TASK BRIEF → Before you reproduce the entries that follow, strip out any image they contain and keep the rest exact.

Collected data →

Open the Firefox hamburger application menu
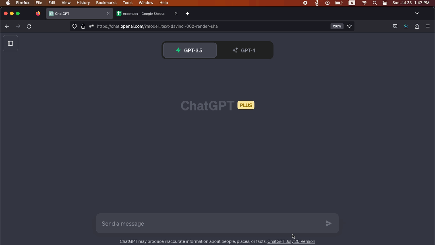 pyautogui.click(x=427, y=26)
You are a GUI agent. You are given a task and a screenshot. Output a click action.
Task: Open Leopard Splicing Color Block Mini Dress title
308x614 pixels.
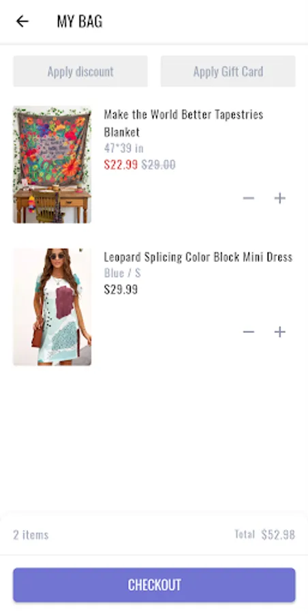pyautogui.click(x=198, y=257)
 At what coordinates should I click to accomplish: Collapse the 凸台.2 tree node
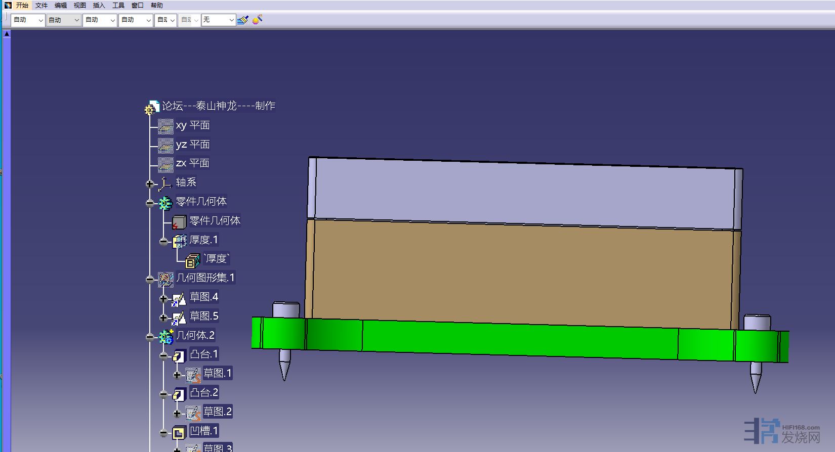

EXERCISE ANSWER →
Open the Firefox hamburger application menu
 pyautogui.click(x=427, y=26)
You are a GUI agent. You are given a task and a screenshot. Output a click action.
Task: Open Leopard Splicing Color Block Mini Dress title
308x614 pixels.
pyautogui.click(x=198, y=257)
 At what coordinates should I click to accomplish: Collapse the 凸台.2 tree node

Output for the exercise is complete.